• Rachel Penate

The Last Train to London by Meg Waite Clayton

Updated: Apr 10, 2020


★★★★ (3 on my Mama Scale)


In the pre-war tension of anti-Semitic Austria, one courageous soul rose up to defend and protect the most innocent. Based on the true story of the Vienna Kindertransports, THE LAST TRAIN TO LONDON is hauntingly beautiful.


Huge thanks to Harper Books for an advance copy of this beauty. Very much honored to have the chance to read and review this sweeping story.

WHAT I LOVED: The overall experience of entering into the world of Stephan, Zofie-Helene, and Truus was a complete pleasure. Meg Waite Clayton writes with such ease and her storytelling reminded me a lot of Anthony Doerr’s ALL THE LIGHT WE CANNOT SEE. She wrote this time period with perfection and I truly felt like I was existing within the worlds she created.

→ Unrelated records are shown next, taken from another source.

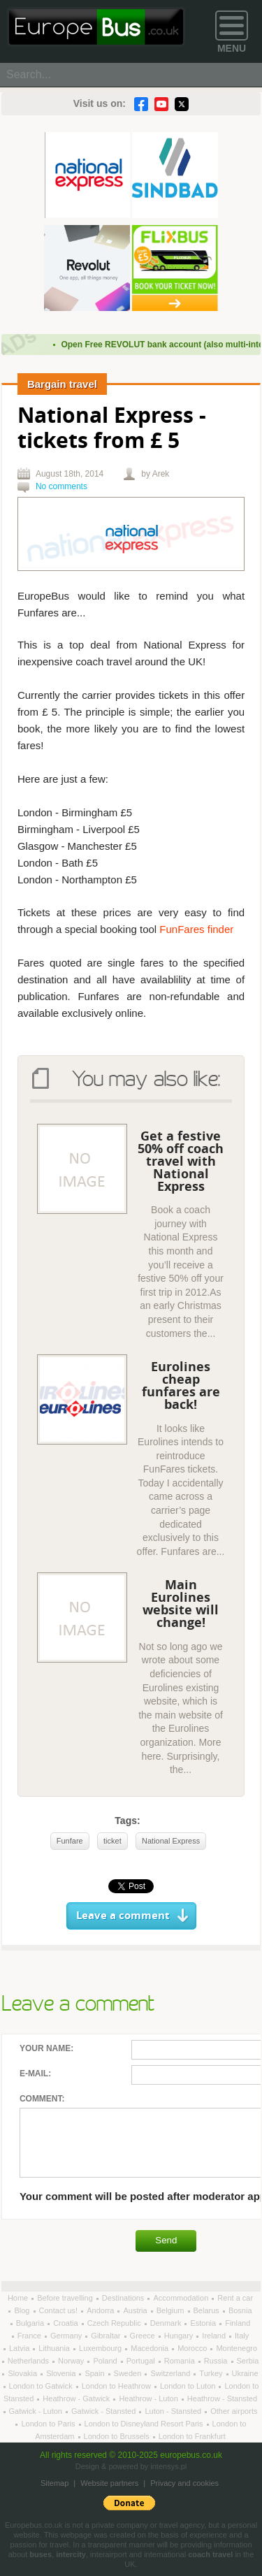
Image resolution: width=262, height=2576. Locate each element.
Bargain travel (62, 384)
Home (19, 2298)
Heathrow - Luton (149, 2398)
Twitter (182, 104)
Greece (143, 2335)
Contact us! (59, 2310)
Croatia (66, 2323)
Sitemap (54, 2483)
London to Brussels (118, 2436)
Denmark (167, 2323)
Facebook (141, 104)
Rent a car (235, 2298)
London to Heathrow (117, 2386)
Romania (180, 2361)
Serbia (248, 2361)
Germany (67, 2335)
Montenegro (236, 2348)
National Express (171, 1841)
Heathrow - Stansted (222, 2398)
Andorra (101, 2310)
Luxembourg (101, 2348)
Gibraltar (106, 2335)
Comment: (42, 2099)
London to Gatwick (42, 2386)
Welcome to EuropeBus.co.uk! (96, 27)
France (30, 2335)
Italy (242, 2335)
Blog (22, 2310)
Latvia (20, 2348)
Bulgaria (31, 2323)
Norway (72, 2361)
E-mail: (35, 2073)
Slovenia (62, 2373)
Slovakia (23, 2373)
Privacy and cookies (184, 2483)
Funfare (70, 1841)
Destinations (124, 2298)
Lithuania (55, 2348)
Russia (217, 2361)
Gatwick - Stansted (104, 2411)
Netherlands (29, 2361)
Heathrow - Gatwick (77, 2398)
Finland (237, 2323)
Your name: (46, 2048)
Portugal (141, 2361)
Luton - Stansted (174, 2411)
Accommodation (181, 2298)
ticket (112, 1841)
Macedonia (150, 2348)
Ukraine (245, 2373)
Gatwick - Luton (36, 2411)
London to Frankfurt (192, 2436)
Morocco (193, 2348)
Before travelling (66, 2298)
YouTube (161, 104)
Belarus (207, 2310)
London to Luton (189, 2386)
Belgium (172, 2310)
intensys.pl (168, 2466)
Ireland (215, 2335)
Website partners (109, 2483)
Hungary (180, 2335)
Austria (136, 2310)
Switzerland (171, 2373)
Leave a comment (123, 1916)
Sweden (129, 2373)
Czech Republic (115, 2323)
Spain (95, 2373)
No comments (61, 486)
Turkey (211, 2373)
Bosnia (240, 2310)
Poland (106, 2361)
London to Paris (49, 2423)
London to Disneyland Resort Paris (145, 2423)
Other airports (233, 2411)
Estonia (204, 2323)
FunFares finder (196, 929)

WHAT I DIDN'T LOVE: Despite loving her style of writing, I did struggle with Clayton’s plot structure. She alternated perspectives between the kids: Stephan and Zofie, the adults: (mainly) Truus, and then the political aspect via Adolf Eichmann. While I love varying perspectives, as they do deepen the texture of the story, it caused two issues for me. First, I struggled to keep up with the overall timeline due to the lack of distinct connection and differentiation between the characters. And, second, the plot fizzled out for me since the story had to build from three different viewpoints instead of just one.

Overall, a solid four stars based on strength of writing. Would’ve been a five with a stronger rising action and climax.